Last Wednesday night, multiple tornadoes struck northern Linn County but what I heard in Cedar Rapids made me stop and wonder. The tornado sirens went off all over the city, despite there being no severe weather in the immediate area. It got me wondering what the policy was for our tornado sirens, so I went straight to the source.

I spoke with Mike Goldberg, Linn County's Emergency Management Director. I asked him if when there's a tornado anywhere in the county, is the policy that the outdoor sirens sound everywhere. The answer wasn't a simple one. Turns out, there isn't really a "policy," because right now Linn County's system can only sound across the whole county. However, that could be changing.

Goldberg explained that there are currently 109 sirens in Linn County as part of Duane Arnold's Energy System, which includes a total of 144. He said that, for the most part, those outdoor warning sirens extend from Highway 30 north to Center Point to Central City and down Highway 13.

As you've probably noticed, a number of years ago the National Weather Service began to issue warnings of all types for only parts of counties... in some instances, anyway. It turns out, the National Weather Service system is ahead of the one that warns residents that something threatening is on their doorstep.
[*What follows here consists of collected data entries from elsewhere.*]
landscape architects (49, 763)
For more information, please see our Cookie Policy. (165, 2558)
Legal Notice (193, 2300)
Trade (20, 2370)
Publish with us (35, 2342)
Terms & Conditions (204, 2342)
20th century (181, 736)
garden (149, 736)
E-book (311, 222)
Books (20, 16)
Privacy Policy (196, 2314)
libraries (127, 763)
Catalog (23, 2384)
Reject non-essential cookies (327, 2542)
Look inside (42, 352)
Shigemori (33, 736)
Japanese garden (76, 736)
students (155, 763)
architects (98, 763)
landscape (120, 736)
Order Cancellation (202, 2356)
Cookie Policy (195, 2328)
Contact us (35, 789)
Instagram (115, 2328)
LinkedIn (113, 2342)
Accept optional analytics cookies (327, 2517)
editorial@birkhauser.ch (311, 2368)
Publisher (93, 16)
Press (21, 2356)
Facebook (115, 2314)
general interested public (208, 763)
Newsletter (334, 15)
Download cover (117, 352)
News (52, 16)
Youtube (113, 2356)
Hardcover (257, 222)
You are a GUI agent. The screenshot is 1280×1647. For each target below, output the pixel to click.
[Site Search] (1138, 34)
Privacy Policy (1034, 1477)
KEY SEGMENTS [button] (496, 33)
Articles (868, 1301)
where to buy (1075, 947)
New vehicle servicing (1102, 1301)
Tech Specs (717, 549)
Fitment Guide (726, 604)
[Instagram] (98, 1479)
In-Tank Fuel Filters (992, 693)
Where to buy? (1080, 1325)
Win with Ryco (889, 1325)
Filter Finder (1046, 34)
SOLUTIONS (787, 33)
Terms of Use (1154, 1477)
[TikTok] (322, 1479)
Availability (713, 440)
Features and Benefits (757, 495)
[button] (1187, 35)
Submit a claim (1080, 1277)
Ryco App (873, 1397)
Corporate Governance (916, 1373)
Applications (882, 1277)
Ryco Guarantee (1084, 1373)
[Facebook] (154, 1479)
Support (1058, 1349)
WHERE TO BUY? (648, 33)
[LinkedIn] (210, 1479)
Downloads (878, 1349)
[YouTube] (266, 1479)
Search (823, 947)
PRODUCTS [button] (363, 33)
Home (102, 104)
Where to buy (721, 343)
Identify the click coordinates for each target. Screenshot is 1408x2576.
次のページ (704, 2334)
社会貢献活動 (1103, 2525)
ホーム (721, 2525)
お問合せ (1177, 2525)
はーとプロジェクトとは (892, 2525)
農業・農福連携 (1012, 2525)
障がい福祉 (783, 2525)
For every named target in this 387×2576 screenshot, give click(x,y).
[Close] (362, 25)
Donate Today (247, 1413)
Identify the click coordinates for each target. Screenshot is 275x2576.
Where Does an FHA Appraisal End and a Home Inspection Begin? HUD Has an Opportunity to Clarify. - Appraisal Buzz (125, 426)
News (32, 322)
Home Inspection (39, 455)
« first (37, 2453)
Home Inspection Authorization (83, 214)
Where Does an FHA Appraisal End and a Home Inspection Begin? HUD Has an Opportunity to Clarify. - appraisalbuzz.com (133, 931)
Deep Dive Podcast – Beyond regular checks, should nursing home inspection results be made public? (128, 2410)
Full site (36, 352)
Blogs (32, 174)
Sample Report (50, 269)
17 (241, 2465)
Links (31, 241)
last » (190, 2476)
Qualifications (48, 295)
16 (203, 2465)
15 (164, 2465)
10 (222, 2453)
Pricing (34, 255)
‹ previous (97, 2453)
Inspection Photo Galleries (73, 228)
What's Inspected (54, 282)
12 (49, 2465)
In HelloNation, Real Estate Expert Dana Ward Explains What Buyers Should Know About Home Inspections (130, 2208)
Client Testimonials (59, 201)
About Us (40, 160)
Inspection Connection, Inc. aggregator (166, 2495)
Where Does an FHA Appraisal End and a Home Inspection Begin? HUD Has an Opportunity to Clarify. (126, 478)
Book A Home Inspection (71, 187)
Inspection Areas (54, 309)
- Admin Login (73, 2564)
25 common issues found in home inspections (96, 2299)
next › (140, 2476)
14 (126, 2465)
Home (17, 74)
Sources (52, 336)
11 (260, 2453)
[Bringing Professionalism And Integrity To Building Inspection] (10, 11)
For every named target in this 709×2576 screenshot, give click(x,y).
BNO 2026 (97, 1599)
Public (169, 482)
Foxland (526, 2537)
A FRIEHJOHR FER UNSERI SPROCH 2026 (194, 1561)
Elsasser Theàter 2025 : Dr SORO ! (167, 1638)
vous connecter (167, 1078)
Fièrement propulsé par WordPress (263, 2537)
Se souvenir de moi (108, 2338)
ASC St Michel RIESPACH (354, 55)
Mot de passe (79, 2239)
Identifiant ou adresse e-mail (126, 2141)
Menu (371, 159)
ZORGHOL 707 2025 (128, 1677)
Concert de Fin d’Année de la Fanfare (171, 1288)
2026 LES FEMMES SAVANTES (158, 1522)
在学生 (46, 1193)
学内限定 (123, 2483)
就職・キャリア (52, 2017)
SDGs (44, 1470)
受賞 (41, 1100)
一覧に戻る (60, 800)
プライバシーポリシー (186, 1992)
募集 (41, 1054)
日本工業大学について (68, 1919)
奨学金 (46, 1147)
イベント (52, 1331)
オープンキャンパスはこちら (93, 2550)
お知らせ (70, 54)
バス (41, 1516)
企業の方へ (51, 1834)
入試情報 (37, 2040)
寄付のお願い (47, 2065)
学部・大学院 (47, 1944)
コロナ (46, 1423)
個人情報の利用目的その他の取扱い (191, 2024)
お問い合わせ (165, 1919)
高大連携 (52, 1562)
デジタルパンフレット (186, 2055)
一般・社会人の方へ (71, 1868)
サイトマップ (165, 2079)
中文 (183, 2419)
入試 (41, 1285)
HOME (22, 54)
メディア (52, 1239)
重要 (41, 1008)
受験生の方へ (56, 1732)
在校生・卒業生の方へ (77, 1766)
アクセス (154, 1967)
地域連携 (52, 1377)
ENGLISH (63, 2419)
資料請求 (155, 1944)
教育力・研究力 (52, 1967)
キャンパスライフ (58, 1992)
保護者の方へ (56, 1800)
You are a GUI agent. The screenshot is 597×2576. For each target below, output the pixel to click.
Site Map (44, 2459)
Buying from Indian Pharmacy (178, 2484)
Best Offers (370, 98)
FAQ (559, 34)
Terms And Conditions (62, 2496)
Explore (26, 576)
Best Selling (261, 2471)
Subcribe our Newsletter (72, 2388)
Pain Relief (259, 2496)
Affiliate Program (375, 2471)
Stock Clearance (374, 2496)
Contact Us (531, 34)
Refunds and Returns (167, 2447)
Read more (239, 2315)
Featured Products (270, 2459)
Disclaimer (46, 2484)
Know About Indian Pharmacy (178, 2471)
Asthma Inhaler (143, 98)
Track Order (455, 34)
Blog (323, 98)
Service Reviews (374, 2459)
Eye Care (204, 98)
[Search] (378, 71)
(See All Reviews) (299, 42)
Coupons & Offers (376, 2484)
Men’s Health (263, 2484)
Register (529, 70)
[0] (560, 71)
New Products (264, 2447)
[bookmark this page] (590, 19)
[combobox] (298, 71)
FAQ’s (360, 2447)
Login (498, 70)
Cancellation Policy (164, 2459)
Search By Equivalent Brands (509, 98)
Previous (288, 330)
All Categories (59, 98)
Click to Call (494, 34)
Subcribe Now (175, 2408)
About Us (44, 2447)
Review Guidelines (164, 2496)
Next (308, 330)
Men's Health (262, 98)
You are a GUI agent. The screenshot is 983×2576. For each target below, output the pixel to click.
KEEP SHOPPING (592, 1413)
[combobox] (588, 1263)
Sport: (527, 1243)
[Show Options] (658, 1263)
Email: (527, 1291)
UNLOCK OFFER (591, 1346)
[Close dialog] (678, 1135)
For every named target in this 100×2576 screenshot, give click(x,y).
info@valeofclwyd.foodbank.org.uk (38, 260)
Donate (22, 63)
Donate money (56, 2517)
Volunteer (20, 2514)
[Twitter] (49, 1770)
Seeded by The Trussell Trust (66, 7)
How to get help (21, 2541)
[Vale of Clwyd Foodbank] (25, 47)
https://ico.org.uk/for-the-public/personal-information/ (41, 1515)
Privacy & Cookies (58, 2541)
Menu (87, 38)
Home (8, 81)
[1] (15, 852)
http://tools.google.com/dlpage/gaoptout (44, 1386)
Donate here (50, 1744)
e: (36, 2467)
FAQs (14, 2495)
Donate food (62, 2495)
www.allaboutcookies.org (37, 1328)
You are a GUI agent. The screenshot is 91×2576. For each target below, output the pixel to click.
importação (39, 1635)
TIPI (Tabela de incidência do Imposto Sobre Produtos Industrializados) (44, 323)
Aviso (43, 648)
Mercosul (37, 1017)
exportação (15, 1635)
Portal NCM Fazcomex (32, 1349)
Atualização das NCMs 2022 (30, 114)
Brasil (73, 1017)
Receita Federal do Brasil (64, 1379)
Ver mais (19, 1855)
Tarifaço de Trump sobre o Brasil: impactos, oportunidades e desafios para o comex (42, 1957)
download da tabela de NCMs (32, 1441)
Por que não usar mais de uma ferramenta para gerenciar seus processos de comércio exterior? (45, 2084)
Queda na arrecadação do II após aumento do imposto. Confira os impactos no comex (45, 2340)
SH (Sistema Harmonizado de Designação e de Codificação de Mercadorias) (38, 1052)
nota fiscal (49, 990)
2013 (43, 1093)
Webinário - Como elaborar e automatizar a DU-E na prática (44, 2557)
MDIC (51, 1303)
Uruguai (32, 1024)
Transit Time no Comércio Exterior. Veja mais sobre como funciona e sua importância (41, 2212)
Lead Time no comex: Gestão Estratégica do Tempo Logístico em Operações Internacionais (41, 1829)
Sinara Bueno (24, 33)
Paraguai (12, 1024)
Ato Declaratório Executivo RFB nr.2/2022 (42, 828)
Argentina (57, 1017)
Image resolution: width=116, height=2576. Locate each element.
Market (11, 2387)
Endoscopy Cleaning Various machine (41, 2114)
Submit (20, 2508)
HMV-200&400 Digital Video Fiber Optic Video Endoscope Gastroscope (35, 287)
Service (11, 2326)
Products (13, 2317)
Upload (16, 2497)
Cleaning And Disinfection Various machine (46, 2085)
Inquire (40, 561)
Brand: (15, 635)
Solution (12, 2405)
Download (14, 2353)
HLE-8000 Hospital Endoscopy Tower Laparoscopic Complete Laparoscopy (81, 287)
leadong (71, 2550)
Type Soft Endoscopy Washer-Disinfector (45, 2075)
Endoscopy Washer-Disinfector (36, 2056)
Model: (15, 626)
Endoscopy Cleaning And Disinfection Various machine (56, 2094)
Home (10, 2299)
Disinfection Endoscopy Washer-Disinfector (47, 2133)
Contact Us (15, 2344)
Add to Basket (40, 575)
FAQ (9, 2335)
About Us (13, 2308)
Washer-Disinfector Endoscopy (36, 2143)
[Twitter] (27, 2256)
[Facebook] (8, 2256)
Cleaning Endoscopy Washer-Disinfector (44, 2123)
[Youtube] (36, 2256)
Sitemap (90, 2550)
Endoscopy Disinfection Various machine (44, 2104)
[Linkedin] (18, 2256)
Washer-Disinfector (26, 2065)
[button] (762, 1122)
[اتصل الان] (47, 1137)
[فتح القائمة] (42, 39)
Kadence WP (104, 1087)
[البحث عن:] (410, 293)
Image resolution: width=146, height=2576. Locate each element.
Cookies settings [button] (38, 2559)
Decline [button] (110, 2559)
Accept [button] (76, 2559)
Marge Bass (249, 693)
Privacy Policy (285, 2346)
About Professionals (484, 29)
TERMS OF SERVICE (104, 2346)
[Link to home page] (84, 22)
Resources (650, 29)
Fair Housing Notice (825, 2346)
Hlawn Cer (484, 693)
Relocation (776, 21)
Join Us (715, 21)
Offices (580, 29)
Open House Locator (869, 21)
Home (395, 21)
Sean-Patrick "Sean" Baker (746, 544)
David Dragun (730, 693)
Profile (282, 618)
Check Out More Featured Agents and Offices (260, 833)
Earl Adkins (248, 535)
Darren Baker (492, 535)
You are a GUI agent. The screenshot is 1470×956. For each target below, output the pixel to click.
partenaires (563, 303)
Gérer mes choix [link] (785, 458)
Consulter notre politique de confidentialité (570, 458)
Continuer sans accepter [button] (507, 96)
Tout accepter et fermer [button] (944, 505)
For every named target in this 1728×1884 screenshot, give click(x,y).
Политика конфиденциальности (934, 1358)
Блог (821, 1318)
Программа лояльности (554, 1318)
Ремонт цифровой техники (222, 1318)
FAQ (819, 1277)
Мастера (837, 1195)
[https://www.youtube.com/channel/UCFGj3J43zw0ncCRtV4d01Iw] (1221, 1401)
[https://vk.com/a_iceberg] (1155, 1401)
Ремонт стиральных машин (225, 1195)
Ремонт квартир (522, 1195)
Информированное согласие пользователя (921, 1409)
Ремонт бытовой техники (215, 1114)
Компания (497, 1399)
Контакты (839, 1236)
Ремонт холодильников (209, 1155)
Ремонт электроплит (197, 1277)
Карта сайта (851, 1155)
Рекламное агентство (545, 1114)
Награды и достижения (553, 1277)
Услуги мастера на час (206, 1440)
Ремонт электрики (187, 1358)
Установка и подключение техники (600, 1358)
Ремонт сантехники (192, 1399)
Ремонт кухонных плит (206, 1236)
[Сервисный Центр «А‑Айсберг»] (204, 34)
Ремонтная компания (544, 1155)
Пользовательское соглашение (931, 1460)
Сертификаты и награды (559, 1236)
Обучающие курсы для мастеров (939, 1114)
However, according to Goldberg, it's possible that quadrant-like warnings COULD be coming to Linn County's outdoor warning system. He told me the county has been working on making that a possibility for the last eight years. He hopes that in about six months, it will be ready. However, even when it is, nothing may change.

Goldberg says that in order to change to sounding sirens only for portions of the county that are involved in a warning, the Linn County Emergency Management Commission would have to approve the change. The commission includes the mayors of each Linn County town, a member of the Board of Supervisors, and the Linn County Sheriff. When I called Goldberg, I believed that sounding sirens only in areas where a warning was in effect was the way to go. However, while talking to him, I realized this decision isn't as easy as it seems.

My concern has been that if warning sirens sound too often when we're not necessarily threatened, we might become complacent. Goldberg admitted that can be a concern but he said some other things that also stuck with me. He reminded me the purpose of the sirens is for people to go inside and see what's going on. He also reminded me that sometimes weather can do very unpredictable things. Storms can develop right on top of us and perhaps not even allow for a warning so warning that dangerous weather is nearby could help. It's all left me thinking this current system might not be so bad after all... sometimes the newest bells and whistles aren't all they're cracked up to be. One thing I'll readily admit, those sirens ALWAYS get my attention.

What do you think should happen? When everything is finally ready, should Linn County switch to quadrant-based siren warnings, when warranted? Or... should we stay the course and blow them county-wide?